HTTPS is a protocol for secure communication over a computer network which is widely used on the Internet. HTTPS consists of communication over Hypertext Transfer Protocol (HTTP) within a connection encrypted by Transport Layer Security or its predecessor, Secure Sockets Layer. The main motivation for HTTPS is authentication of the visited website and protection of the privacy and integrity of the exchanged data. Intro Courtesy Wikipedia

Full SSL support requires Nagios XI version 2011R1.6 or later.

Before we start.

Check if the below packages are install, they should be if you are using latest Nagios XI, but check them anyways.

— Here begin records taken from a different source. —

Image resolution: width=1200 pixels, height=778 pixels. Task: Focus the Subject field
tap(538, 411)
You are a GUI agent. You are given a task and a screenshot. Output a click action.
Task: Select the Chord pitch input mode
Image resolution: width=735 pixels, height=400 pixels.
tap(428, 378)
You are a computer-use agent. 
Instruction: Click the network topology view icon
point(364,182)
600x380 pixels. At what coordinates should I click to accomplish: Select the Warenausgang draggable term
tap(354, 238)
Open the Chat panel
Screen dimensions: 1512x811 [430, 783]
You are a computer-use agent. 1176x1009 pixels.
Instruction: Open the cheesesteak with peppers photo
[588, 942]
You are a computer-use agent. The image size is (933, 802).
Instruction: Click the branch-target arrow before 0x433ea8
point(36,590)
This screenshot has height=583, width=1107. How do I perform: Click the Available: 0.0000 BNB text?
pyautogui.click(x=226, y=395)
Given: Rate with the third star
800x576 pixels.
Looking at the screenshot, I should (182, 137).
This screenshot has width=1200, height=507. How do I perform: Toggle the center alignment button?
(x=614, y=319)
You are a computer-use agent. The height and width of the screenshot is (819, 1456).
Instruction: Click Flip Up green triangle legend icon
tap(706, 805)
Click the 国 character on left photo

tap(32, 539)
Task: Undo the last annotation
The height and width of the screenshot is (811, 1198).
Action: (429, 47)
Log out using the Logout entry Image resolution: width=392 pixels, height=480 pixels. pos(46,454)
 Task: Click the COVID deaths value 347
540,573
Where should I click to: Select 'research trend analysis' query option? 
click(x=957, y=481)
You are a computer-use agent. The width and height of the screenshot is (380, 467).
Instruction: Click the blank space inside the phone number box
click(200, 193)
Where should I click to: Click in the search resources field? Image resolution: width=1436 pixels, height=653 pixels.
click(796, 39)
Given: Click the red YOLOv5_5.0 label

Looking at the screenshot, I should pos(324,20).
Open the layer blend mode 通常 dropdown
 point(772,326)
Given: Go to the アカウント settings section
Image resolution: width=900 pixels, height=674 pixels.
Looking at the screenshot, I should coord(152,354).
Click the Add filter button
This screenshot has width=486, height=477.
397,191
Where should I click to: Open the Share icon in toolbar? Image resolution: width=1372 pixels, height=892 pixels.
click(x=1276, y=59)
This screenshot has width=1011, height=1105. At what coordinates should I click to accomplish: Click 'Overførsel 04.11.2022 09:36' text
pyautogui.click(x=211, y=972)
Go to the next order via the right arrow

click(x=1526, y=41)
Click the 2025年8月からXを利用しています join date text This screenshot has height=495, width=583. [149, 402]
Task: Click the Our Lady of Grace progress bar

yum install mod_ssl openssl

Creating Key and Certificate

Lets generate the key for the server.

openssl genrsa -out ca.key 2048

Output for the command.

[ahmed@nagiosserver ~]$ openssl genrsa -out ca.key 2048
Generating RSA private key, 2048 bit long modulus
.................................................................................................................+++
.....................................+++
e is 65537 (0x10001)

Now we create the certificate.

openssl req -new -key ca.key -out ca.csr

Here is the output for the command.

[ahmed@nagiosserver ~]$ openssl req -new -key ca.key -out ca.csr
You are about to be asked to enter information that will be incorporated
into your certificate request.
What you are about to enter is what is called a Distinguished Name or a DN.
There are quite a few fields but you can leave some blank
For some fields there will be a default value,
If you enter '.', the field will be left blank.
-----
Country Name (2 letter code) [XX]:TR
State or Province Name (full name) []:Istanbul
Locality Name (eg, city) [Default City]:Istanbul
Organization Name (eg, company) [Default Company Ltd]:Ahmed, Inc
Organizational Unit Name (eg, section) []:
Common Name (eg, your name or your server's hostname) []:nagiosserver.ahmed.com
Email Address []:

Please enter the following 'extra' attributes
to be sent with your certificate request
A challenge password []:
An optional company name []:

We have not entered anything in the extra attributes, but this is fine.

Checking the certificate.

openssl x509 -req -days 365 -in ca.csr -signkey ca.key -out ca.crt

Output.

[ahmed@nagiosserver ~]$ openssl x509 -req -days 365 -in ca.csr -signkey ca.key -out ca.crt
Signature ok
subject=/C=TR/ST=Istanbul/L=Istanbul/O=Ahmed, Inc/CN=nagiosserver.ahmed.com
Getting Private key
[ahmed@nagiosserver ~]$

Copy Key/Certificate to Specific Location.

Now we need to copy the certificate files to the correct location and set permissions:

cp ca.crt /etc/pki/tls/certs
cp ca.key ca.csr /etc/pki/tls/private/

Setting permissions.

chmod go-rwx /etc/pki/tls/certs/ca.crt
chmod go-rwx /etc/pki/tls/private/ca.key

Update Apache Configuration

Open the /etc/httpd/conf.d/ssl.conf, find the following lines and update path, this is similar to what we copied earlier.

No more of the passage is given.